Manufacturing sales rose in November
Manufacturing sales rose by 1% in November on a monthly basis across Canada, exceeding expectations of a 0.5% growth and a contraction in the previous month of 1.3%. On the other hand, wholesale sales on a monthly note rose by 1.8% in November, going past expectations of a lower growth of 0.5% and a 0.5% fall in October.
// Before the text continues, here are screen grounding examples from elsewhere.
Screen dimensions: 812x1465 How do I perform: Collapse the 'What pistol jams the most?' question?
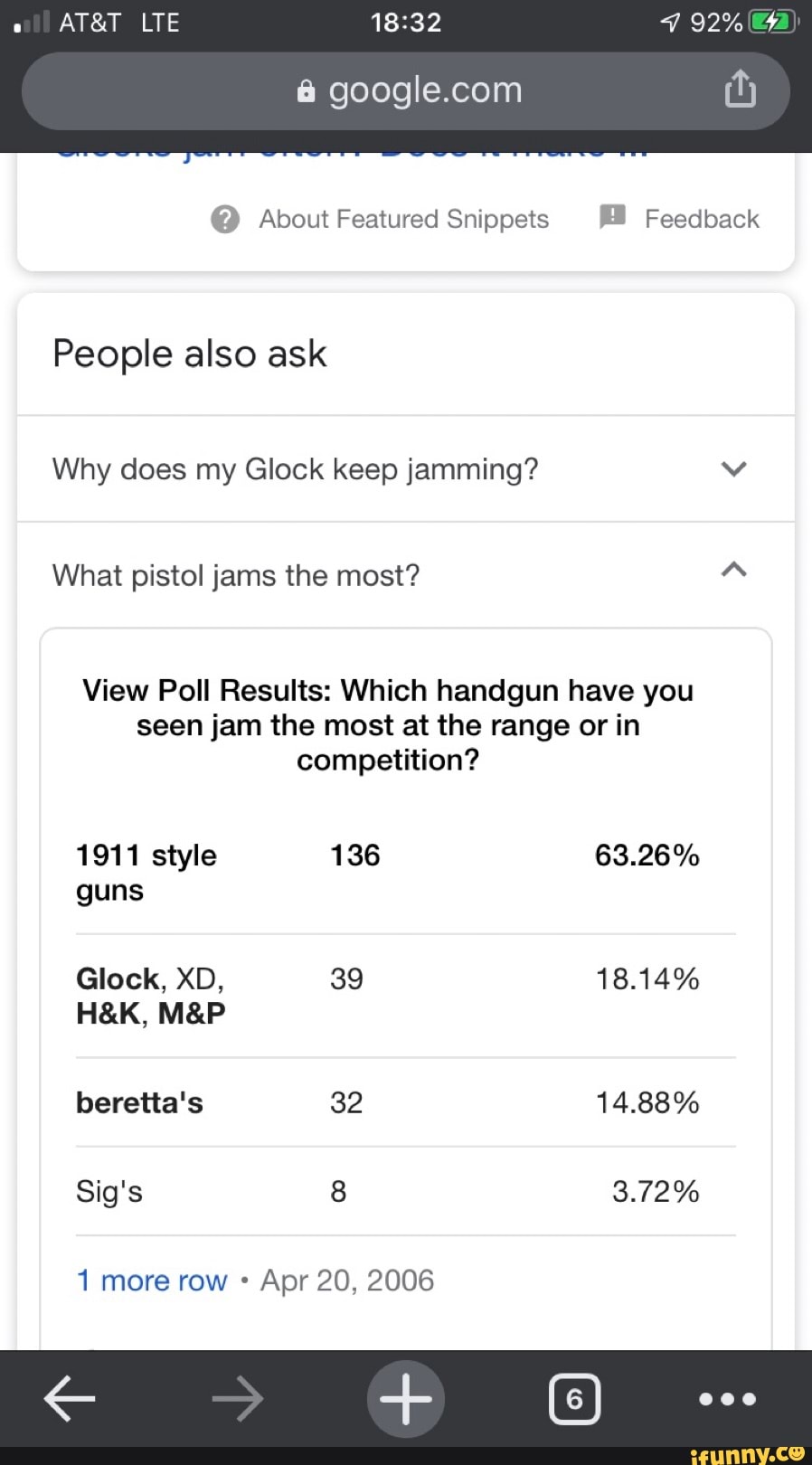click(x=734, y=570)
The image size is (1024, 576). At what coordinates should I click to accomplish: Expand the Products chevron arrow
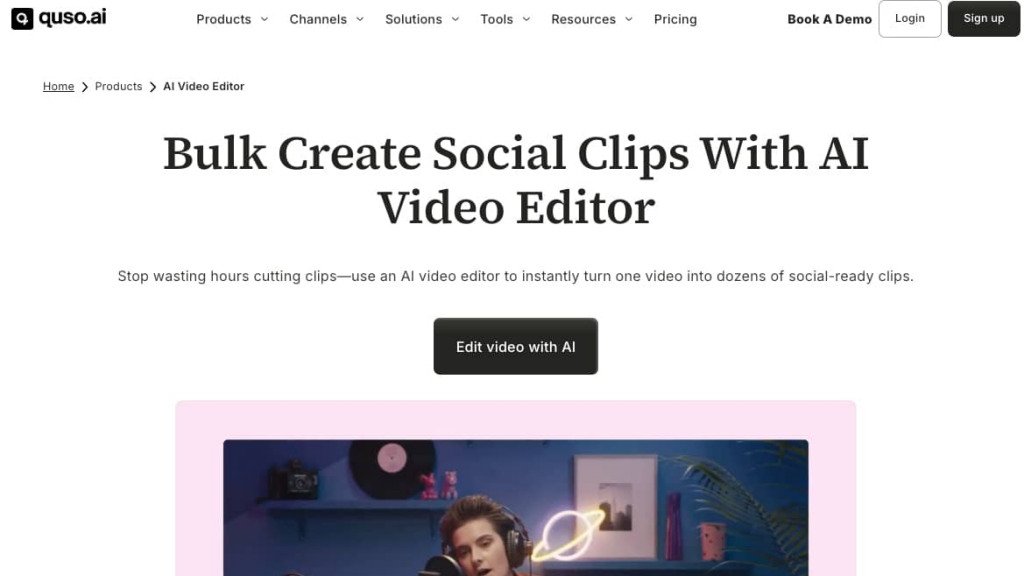point(264,19)
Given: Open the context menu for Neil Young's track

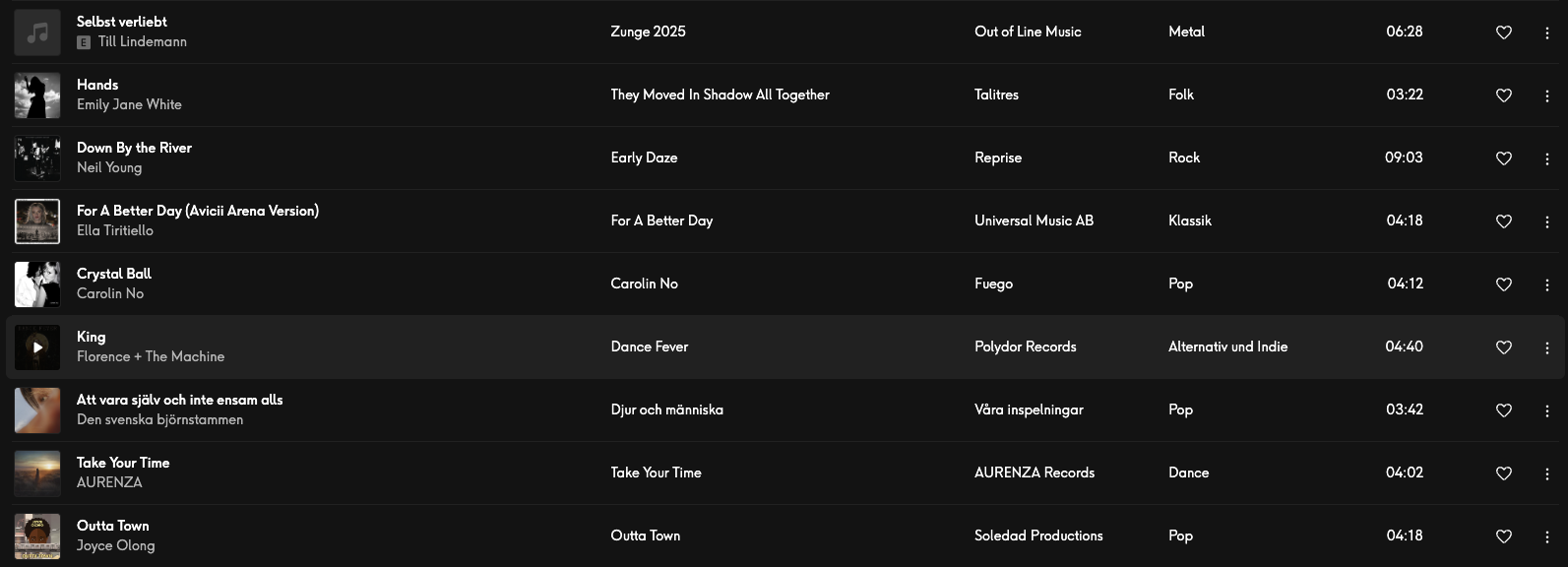Looking at the screenshot, I should (1547, 158).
A fall in crude oil prices
Crude prices continued their fall on Wednesday, causing short positions on the Canadian dollar on January 20, 2016. The sell-off in crude prices began after the International Energy Agency warned against a further shortfall in crude prices. Crude oil is Canada’s primary export and the slump in oil prices has recently weighed negatively on the Canadian dollar. Crude oil prices have fallen by more than 20% since the beginning of the year.
Impact on the market
The Guggenheim CurrencyShares Canadian Dollar ETF (FXC) rose by 0.45% on January 20, 2016, following the Bank of Canada’s monetary policy.
Canadian energy American depositary receipts that traded in US markets were doing so on a mixed note. Baytex Energy (BTE) and Canadian Natural Resources (CNQ) were trading higher by 1.5% and 0.13%, respectively. On the other hand, Crescent Point Energy (CPG) and Enbridge (ENB) fell by 7.6% and 6.1%, respectively.